Он прижимается ко мне бёдрами, как вдруг кто-то прочищает горло. Я так увлеклась нашим поцелуем, что от внезапного звука подскакиваю на месте и отталкиваю с себя Ареса. За долю секунды, что я поворачиваюсь к занавеске, отделяющей мою комнату от коридора, я мысленно молюсь, чтобы там был кто угодно, только не папочка. Пусть даже Гера. Или Гефест.
Вздрагиваю. Нет, тут я не уверена, что хуже.
Моё сердце ухает вниз. Скрестив руки на груди, под аркой стоит папа. Прищуренные голубые глаза, каменное выражение лица. Он убьёт кого-то одного из нас или сразу обоих? Могу только представить, как выгляжу в этот момент: раскрасневшаяся, с растрёпанными волосами и опухшими губами. Ужасно.
— Привет, папочка, — говорю я, обнимая подушку. Он ничего не отвечает. — Эм, ты сегодня рано.
Всё ещё тишина. Я бросаю беспомощный взгляд на Ареса, но тот откидывается на подушки с наглой ухмылкой, из-за которой мне хочется его ударить. Кажется, я плохо на него влияю.
Удивительно, как порой замедляется время. Я просто сижу и жду сама не знаю чего. Чего-нибудь. Наконец, за занавеской появляется ещё один силуэт. На секунду во мне загорается надежда, но в следующее мгновение, когда рядом с папой останавливается Гефест, она разбивается вдребезги. Ну разве ситуация может стать ещё хуже?
Нет, беру свои слова обратно. Нельзя бросать вызов мойрам.
— Отец, — приветствует Гефест. Он высок, даже выше папеньки, у него мощные бицепсы от занятий кузнечным делом. Его можно было бы назвать привлекательным, если бы не искривлённые ноги.
Это не его вина, конечно же. Но у каждой девушки есть своя планка. К тому же я видела, как он смотрел на меня до того, как папочка пообещал меня ему в жёны, и вижу, как он смотрит на меня сейчас. Не так жадно, как Арес, но тоже с любовью. Более нежной, лёгкой, доброй. Вот только это всё мне не нужно, когда я с его братом.
— Вернись в тронный зал, Гефест, — папочка сжимает кулаки. У Гефеста непревзойдённый талант выводить отца из равновесия. Этого не может никто другой в совете, а то и во всём мире. Обычно Гефест всячески старается держаться подальше от папы, но сейчас, видимо, не тот случай.
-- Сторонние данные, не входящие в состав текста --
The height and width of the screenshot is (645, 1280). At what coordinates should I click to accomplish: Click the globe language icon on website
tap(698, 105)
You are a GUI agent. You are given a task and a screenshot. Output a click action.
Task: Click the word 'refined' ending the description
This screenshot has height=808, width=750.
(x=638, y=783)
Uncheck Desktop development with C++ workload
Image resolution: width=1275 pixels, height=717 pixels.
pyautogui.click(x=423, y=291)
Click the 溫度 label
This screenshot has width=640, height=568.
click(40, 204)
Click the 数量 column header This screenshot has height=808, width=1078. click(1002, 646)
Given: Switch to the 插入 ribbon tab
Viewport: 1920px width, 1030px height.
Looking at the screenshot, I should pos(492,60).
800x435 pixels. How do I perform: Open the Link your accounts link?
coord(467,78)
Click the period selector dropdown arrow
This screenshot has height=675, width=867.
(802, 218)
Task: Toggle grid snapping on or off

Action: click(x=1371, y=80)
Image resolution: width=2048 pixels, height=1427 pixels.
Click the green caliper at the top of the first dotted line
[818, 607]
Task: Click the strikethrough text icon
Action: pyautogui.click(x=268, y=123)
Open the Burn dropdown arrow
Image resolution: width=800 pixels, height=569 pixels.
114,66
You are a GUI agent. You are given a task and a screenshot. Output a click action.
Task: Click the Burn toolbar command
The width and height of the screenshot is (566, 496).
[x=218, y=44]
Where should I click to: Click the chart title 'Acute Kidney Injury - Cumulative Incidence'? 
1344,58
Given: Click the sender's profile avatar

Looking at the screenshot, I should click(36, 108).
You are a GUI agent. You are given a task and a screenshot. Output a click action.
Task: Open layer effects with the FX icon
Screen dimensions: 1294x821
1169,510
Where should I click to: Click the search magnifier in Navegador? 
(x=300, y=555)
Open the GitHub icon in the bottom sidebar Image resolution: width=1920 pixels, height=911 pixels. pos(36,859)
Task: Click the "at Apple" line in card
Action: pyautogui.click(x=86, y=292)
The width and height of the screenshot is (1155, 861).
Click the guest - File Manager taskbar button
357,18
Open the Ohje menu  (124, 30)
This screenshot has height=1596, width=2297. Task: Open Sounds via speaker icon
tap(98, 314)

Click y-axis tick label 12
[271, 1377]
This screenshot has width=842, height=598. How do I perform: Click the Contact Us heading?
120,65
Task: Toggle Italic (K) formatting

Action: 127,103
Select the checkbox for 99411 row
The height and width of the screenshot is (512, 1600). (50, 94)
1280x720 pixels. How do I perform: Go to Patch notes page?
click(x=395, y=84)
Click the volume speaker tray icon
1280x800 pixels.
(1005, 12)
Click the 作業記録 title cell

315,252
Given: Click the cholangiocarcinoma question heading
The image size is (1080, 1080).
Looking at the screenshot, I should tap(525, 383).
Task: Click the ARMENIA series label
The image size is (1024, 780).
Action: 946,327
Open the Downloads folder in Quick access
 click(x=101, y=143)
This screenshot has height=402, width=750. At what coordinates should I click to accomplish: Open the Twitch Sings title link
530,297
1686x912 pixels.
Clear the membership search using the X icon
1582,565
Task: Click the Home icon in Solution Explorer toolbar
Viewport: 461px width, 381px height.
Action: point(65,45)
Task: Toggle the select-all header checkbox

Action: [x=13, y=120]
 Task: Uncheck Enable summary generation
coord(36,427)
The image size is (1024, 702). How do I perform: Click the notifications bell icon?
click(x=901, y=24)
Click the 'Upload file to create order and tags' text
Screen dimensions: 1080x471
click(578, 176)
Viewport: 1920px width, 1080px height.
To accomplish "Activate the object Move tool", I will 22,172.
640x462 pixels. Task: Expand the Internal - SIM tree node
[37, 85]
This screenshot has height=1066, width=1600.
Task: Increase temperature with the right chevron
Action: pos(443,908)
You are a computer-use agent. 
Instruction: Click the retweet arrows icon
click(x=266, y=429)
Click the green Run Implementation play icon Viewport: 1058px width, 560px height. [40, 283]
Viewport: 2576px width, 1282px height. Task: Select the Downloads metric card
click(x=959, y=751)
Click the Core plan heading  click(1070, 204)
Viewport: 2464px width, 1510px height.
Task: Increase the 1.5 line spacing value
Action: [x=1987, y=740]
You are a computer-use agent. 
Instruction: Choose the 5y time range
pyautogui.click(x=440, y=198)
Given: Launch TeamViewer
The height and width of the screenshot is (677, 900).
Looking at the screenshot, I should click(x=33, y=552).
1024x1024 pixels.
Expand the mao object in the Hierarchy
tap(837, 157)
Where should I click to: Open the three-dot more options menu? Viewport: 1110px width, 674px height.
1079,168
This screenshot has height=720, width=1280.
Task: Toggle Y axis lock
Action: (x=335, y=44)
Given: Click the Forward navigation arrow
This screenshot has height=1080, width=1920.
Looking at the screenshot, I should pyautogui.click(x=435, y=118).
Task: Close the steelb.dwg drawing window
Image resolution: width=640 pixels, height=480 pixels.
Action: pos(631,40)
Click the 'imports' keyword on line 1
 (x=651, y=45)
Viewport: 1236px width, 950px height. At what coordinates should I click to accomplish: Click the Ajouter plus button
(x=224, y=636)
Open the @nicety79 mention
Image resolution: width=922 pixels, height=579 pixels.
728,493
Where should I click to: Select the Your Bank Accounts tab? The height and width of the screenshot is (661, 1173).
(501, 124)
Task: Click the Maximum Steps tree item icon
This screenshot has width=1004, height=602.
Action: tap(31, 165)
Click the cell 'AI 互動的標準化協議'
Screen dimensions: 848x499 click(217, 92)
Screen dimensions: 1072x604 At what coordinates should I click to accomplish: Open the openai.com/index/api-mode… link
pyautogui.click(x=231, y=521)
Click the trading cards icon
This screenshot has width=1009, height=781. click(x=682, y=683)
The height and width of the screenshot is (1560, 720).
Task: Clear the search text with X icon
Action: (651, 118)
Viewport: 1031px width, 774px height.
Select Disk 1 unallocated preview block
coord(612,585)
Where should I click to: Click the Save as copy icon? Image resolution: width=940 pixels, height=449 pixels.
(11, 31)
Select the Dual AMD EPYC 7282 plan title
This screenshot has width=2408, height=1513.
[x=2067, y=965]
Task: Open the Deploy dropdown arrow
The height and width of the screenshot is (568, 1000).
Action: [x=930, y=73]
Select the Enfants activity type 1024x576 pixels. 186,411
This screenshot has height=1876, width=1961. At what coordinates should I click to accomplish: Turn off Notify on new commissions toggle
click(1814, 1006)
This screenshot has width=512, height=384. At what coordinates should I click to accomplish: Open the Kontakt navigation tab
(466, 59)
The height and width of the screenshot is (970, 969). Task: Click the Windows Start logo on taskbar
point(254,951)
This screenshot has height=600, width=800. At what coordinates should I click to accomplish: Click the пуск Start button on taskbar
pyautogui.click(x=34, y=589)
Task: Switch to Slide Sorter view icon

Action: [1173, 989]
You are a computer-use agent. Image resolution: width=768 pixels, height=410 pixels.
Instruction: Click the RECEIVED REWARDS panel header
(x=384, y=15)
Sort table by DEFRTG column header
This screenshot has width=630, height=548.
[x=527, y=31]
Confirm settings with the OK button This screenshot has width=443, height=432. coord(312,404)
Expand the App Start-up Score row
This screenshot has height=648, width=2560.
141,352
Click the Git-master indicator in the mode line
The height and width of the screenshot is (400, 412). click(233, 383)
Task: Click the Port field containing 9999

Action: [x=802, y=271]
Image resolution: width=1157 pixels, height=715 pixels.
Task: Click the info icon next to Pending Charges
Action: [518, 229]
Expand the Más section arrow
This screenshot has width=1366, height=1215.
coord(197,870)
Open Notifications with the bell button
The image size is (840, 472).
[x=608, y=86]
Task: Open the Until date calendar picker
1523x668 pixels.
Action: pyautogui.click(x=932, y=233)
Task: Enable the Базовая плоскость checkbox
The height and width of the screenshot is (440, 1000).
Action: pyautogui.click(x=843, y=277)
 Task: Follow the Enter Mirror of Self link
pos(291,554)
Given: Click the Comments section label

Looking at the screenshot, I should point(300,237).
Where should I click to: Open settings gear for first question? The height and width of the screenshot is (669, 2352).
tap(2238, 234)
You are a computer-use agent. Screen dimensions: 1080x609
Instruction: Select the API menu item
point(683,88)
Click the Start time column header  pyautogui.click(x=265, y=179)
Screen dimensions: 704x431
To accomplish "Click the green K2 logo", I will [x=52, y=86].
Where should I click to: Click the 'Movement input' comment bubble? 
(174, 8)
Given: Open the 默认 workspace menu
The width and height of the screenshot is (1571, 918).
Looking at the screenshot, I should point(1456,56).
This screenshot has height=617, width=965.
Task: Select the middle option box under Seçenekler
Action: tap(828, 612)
— Арес и Афродита не делали ничего плохого, — обращается он к отцу. Самая чистая правда, на мой взгляд. Неужели он, наконец, принял тот факт, что я не хочу за него замуж? — Он просто показывал ей несколько приёмов самозащиты.
Я прикусила себя за щеку, чтобы не уронить челюсть. Смириться с тем, что я хочу быть с другим, — это одно дело, но лгать ради меня?
Возможно, папуля бывает удивительно слеп, когда дело касается меня (по крайней мере, в большинстве случаев), но сейчас его губы сжимаются в тонкую линию. Он даже не смотрит на Гефеста.
— Афродита знает, как я отношусь к её общению с твоим братом, — говорит он так, будто нас с Аресом здесь нет. Словно мы не смотрим прямо на него.